Shanghai Christian Intelligencer, also called the Chinese Christian Intelligencer, a magazine with both English and Chinese editions

==Family==

Samuel was a grandson of Rev. Sylvester Woodbridge of New Orleans, and a descendant of Rev. John Woodbridge IV, an American immigrant from England and a member of the first graduating class of Harvard in 1642. The line was the progeny of Rev. John Woodbridge I of England, who was a follower of John Wycliffe.

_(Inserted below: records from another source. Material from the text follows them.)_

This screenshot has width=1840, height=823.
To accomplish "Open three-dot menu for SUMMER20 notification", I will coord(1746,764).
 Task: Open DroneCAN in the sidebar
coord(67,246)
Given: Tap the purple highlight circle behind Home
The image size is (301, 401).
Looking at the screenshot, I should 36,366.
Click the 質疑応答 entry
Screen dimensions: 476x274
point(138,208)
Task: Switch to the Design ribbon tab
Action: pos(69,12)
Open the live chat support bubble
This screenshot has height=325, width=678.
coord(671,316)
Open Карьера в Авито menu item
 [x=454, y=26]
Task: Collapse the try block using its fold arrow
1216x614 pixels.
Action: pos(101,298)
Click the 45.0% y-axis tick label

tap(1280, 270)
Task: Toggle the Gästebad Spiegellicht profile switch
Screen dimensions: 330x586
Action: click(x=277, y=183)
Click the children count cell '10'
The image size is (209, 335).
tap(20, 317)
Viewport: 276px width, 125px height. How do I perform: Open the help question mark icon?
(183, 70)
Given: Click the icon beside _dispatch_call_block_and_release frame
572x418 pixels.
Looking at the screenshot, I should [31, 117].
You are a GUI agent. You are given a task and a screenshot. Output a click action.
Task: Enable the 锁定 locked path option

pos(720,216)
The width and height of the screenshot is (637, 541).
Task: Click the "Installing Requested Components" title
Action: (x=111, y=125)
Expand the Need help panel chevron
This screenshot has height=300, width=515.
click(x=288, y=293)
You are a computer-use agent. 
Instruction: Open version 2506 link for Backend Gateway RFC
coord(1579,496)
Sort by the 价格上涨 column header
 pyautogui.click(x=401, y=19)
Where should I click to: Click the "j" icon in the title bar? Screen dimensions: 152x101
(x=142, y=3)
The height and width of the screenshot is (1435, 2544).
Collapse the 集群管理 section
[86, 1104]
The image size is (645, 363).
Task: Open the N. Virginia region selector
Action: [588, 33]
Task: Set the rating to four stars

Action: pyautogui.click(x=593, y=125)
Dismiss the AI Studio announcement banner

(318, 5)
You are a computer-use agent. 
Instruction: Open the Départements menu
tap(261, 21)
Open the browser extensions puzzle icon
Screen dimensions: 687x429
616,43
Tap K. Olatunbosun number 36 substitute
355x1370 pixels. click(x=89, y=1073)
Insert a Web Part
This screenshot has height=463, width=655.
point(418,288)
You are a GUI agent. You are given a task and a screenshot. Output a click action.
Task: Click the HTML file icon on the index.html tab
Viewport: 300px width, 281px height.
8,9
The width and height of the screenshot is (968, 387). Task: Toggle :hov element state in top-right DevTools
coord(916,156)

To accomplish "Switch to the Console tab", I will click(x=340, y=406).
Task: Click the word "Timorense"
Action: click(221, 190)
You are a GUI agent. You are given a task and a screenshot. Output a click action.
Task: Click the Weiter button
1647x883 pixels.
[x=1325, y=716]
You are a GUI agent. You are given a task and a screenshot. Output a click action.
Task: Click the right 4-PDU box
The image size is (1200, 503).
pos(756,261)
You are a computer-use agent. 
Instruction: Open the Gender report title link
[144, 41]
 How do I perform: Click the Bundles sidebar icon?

Woodbridge married Jeanie Wilson Woodrow, a first cousin to US President Woodrow Wilson, on September 8, 1884 at Union Church, Tokohama, Japan by the Rev. Eugene S. Booth. They had eight children together, and seven of them were born in China during their mission work there. After his wife died in 1913, he married Dr. Mary Newell.

==Death==

Reverend Samuel Woodbridge died in Shanghai, China, on July 23, 1926, where he is buried.